18. Dezember 2017 | 02:29 Uhr

Tripkau : Von Kreuzen und dem über Kreuz sein

vom
Aus der Redaktion des Hagenower Kreisblatt

Diskussion und Aussprache in der Tripkauer Kirche

svz.de von
erstellt am 30.Sep.2014 | 15:59 Uhr

„Es ist ein Kreuz mit den Kreuzen“ titelte die SVZ am Montag des 4. August’s und sorgte mit dem Beitrag über die ungewöhnliche Ausgestaltung der Kirche in Tripkau für große Aufregung. Menschen fühlten sich angegriffen, es gab zwei Leserbriefe, einer pro und einer contra, und schließlich den Vorschlag, darüber noch einmal zu reden.

Das geschah am Sonntag nach dem Gottesdienst in der Kirche in Tripkau. Gottesdienstbesucher setzten sich mit Pastorin Renate Schieferdecker zusammen, tauschten ihre Meinungen zum Zeitungsartikel , dem Umgang damit und zur Gestaltung der Kirche aus. Sofort wurde deutlich, wie unterschiedlich die Meinungen zur Gestaltung des Kirchenraums immer noch sind.
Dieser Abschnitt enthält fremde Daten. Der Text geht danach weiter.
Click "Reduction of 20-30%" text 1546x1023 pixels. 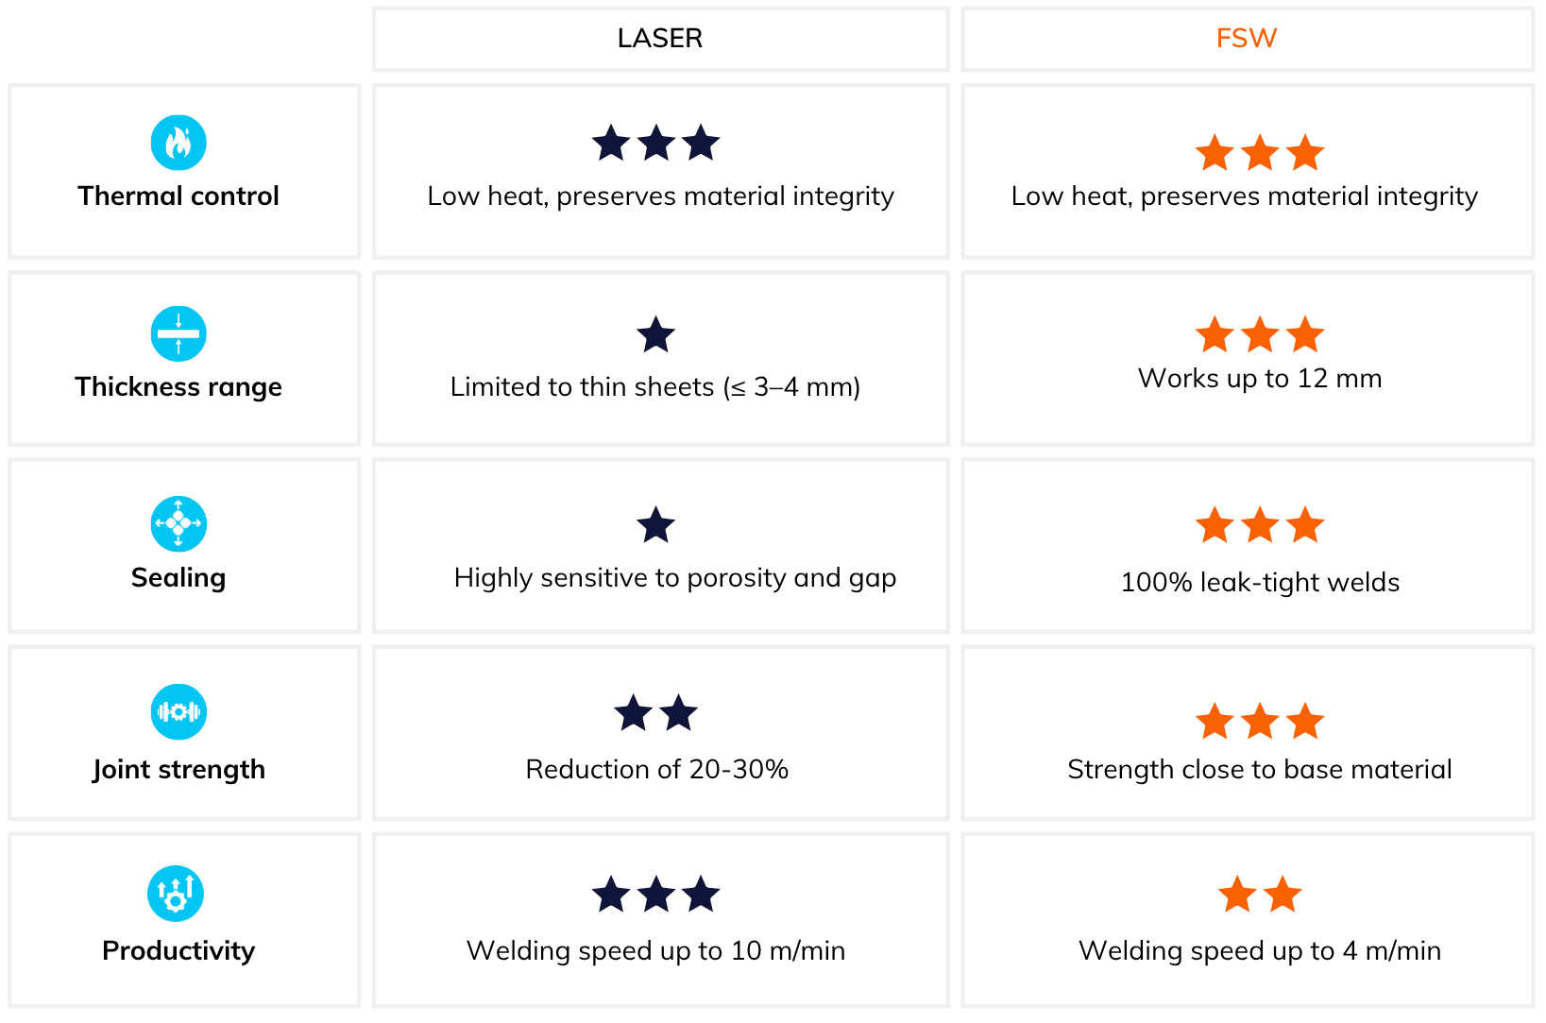(x=656, y=770)
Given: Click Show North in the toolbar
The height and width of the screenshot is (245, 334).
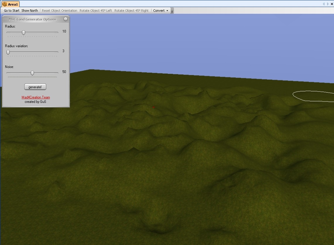Looking at the screenshot, I should [30, 11].
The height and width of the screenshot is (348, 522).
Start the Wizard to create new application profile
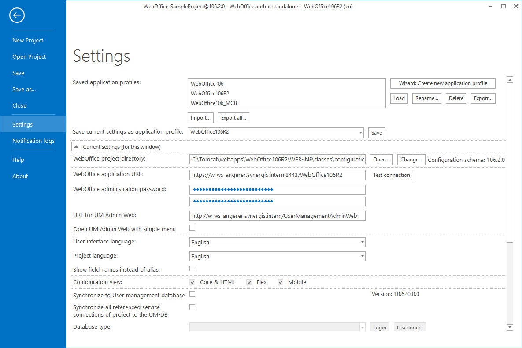(x=442, y=83)
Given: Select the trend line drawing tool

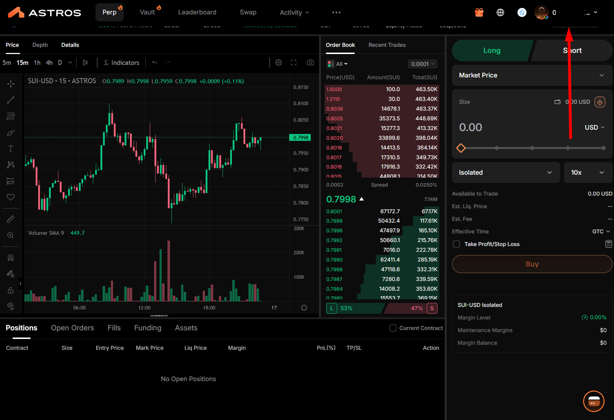Looking at the screenshot, I should tap(11, 100).
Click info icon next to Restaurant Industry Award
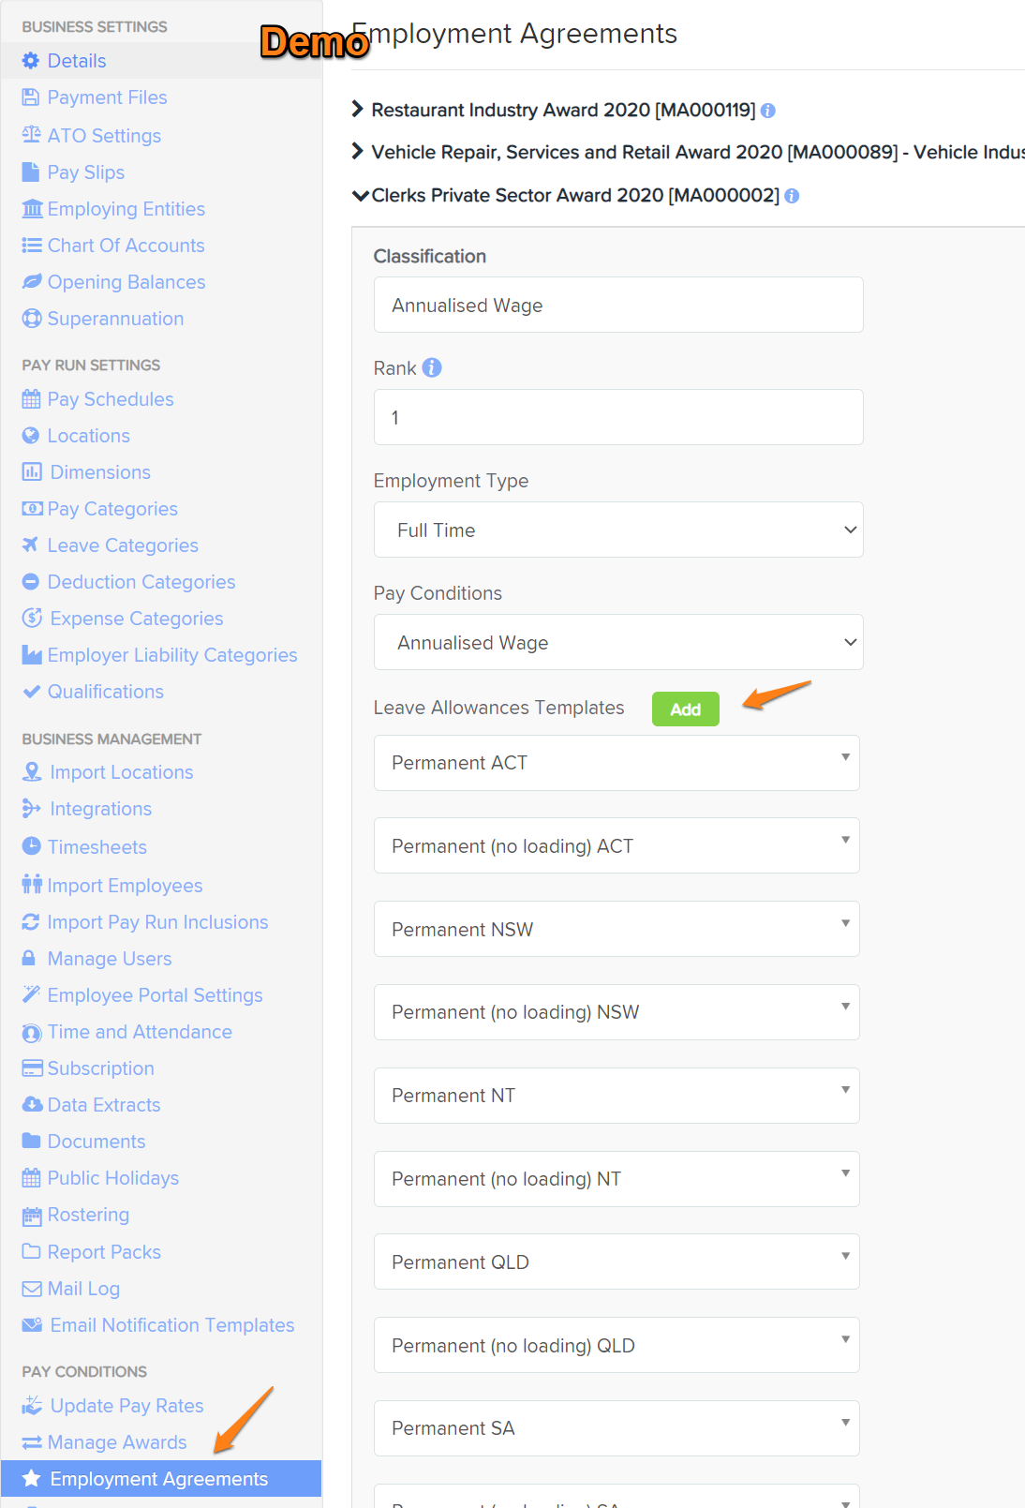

Die Pastorin stellte jedoch zunächst klar, wie es zu dem Artikel gekommen sei, dass sie vom Redakteur der SVZ angesprochen und befragt worden sei. Es gab unter den Lesern offensichtlich wohl solche, die der irrigen Meinung waren, der Beitrag sei von der Pastorin lanciert worden. Hier setzte auch die Kritik der Journalistin Karin Toben ein. Es handele sich um einen Artikel in der Welt der freien Presse, so Toben, Frau Schieferdecker habe lediglich auf die Fragen eines Journalisten geantwortet. Doch die Gegenrede kam prompt. „Ich fand den Artikel nicht gut, im Besucherbuch stehen auch positiv Einträge. Wir haben uns mit der Ausgestaltung angefreundet, diese Kirche ist ein Kleinod und außerdem sitze ich hier, um zu beten und nicht wegen der Kunst“, meinte eine Gottesdienstbesucherin. Eine andere betonte hingegen, sie fühle sich durch die, ihrer Meinung nach, unruhige Gestaltung in der Andacht gestört.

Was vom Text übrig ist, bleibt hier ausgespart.